Yahoo! (NASDAQ:
YHOO
) has been struggling for some time now - that much is without
question. The former internet giant has seen companies like
Google (NASDAQ:
GOOG
), Amazon (NASDAQ:
AMZN
) and Facebook think faster and attract consumers at an
incredible rate, leaving YHOO to feed on crumbs.
Days after unveiling some pretty brutal job cuts (2,000
people, to be exact), YHOO CEO Scott Thompson has been addressing
employees to discuss how the company will be reshaped going
forward.
Meanwhile, it is not all bad news for those that lost their
jobs with Yahoo, as the Detroit-based Quicken Loans family of
companies is launching an effort to lure some of those laid-off
workers to the Motor City.
It has launched a website, www.ValleytoDetroit.com, for those
2,000 former Yahoo employees to submit resumes.
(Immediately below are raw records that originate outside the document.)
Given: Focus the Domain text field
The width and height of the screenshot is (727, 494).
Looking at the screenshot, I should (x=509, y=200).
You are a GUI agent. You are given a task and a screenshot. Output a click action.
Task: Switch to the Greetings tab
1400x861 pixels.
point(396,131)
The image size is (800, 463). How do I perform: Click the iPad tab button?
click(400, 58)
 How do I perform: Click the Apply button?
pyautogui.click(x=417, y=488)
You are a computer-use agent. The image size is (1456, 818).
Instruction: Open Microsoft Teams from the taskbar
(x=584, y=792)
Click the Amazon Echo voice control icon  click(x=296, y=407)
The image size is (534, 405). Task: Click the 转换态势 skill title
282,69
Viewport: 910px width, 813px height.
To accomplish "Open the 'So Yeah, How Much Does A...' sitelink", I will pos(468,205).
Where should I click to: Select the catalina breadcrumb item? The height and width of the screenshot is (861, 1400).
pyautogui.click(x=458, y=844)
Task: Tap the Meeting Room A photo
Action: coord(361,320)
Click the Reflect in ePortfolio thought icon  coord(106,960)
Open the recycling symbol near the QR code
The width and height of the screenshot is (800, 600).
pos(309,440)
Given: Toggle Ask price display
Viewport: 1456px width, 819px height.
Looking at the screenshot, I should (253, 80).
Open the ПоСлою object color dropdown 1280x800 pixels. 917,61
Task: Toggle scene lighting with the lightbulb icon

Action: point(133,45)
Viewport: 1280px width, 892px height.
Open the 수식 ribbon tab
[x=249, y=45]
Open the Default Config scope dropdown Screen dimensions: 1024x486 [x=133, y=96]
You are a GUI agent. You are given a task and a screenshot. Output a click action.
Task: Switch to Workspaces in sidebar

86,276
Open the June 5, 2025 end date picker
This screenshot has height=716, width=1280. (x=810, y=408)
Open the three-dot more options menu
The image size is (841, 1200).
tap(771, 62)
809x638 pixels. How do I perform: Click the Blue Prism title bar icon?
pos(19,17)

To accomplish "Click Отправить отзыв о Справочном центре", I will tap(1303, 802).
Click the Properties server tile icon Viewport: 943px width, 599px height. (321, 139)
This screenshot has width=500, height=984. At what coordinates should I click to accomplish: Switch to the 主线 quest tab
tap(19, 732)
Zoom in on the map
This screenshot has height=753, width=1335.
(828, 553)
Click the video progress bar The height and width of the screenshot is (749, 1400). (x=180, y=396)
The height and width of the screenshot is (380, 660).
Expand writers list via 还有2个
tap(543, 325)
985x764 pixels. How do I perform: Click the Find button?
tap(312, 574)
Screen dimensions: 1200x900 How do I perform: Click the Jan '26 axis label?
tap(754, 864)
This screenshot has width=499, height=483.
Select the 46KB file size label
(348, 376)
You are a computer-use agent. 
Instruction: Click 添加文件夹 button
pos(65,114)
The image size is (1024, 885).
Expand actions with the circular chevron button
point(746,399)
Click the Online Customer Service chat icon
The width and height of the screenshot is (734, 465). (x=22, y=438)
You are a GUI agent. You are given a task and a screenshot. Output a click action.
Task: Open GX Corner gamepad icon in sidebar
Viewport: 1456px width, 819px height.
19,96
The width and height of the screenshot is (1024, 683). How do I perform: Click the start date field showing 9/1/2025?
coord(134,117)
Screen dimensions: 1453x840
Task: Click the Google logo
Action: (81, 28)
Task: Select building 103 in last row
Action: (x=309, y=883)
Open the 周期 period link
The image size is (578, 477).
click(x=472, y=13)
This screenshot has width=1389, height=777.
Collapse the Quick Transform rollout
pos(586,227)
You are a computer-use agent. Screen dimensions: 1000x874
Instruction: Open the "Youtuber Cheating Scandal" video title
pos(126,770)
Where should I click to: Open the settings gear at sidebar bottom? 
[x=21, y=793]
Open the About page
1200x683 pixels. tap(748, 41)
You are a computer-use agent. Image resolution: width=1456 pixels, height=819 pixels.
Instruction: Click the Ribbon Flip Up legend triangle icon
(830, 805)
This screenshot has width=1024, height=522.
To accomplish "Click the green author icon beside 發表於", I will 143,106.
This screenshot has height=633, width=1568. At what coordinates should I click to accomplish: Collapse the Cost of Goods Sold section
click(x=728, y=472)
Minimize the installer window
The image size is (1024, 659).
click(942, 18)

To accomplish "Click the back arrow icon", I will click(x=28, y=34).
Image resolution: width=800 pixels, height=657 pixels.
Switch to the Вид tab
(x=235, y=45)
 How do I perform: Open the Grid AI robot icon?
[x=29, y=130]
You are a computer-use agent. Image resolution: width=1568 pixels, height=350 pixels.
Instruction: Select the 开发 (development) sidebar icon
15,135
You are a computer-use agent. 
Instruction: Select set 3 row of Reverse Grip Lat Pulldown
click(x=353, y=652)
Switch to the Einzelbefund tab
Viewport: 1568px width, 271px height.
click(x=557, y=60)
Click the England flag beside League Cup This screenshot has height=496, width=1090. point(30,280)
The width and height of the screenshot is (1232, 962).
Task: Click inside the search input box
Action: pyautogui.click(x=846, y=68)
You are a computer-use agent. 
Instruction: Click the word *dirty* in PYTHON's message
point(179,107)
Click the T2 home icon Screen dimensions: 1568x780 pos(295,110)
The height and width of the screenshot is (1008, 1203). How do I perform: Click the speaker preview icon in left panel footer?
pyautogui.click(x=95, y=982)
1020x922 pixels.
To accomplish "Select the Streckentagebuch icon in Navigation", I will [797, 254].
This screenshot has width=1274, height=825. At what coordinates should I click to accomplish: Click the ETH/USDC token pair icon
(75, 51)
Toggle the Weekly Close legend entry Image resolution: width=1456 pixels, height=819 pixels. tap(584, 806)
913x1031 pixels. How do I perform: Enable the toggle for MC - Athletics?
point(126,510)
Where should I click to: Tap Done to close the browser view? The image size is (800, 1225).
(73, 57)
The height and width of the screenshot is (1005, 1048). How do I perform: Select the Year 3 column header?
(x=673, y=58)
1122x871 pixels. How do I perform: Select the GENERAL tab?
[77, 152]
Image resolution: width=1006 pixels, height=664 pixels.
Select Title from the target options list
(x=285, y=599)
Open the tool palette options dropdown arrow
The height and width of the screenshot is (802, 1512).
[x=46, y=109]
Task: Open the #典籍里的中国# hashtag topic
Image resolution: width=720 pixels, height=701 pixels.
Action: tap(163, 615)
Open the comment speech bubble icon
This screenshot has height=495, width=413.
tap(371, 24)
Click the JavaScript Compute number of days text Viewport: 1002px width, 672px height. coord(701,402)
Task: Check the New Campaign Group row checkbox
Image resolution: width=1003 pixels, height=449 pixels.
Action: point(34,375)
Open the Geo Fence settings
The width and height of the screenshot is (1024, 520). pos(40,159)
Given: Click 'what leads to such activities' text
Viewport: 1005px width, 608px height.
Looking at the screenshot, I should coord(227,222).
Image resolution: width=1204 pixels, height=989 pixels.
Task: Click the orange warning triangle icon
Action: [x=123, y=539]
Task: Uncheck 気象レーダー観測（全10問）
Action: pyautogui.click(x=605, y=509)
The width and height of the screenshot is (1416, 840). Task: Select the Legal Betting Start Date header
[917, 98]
"We know that there is a great deal of talent inside of Yahoo
- especially in marketing and Web development - and we're
encouraging those who have been impacted by job cuts to consider
Detroit as the next stop in their career," Detroit Venture
Partners CEO and managing partner Josh Linkner said in a
statement.
It is a bold move by Quicken Loans, who has said that it will
begin the preliminary round of interviews immediately, and fly
out final candidates to Detroit. Quicken Loans chairman Dan
Gilbert has already convinced Twitter to open an office in
Downtown Detroit, and he is seeking to create a small technology
corridor on Woodward Avenue in the city.
Back at Yahoo, Thompson said that the new Yahoo will be
organized into three core divisions, effective May 1. These will
include a consumer arm, focusing on media content; a regions
division, dealing with advertisers; and a technology division
handling the company's infrastructure and platforms.
Pivotal Research said on Tuesday that, while the consequences
of Yahoo's recent restructuring announcement won't be fleshed out
for some time - additional details will certainly be brought to
light on the company's upcoming earnings call - it certainly
contributes to an improved financial profile for the near-term.
Unfortunately for the company, it appears that erosion of the
display business continues, and we think it likely that the
organizational tumult will cause the company to grow at a slower
pace in the near term than it might otherwise have done.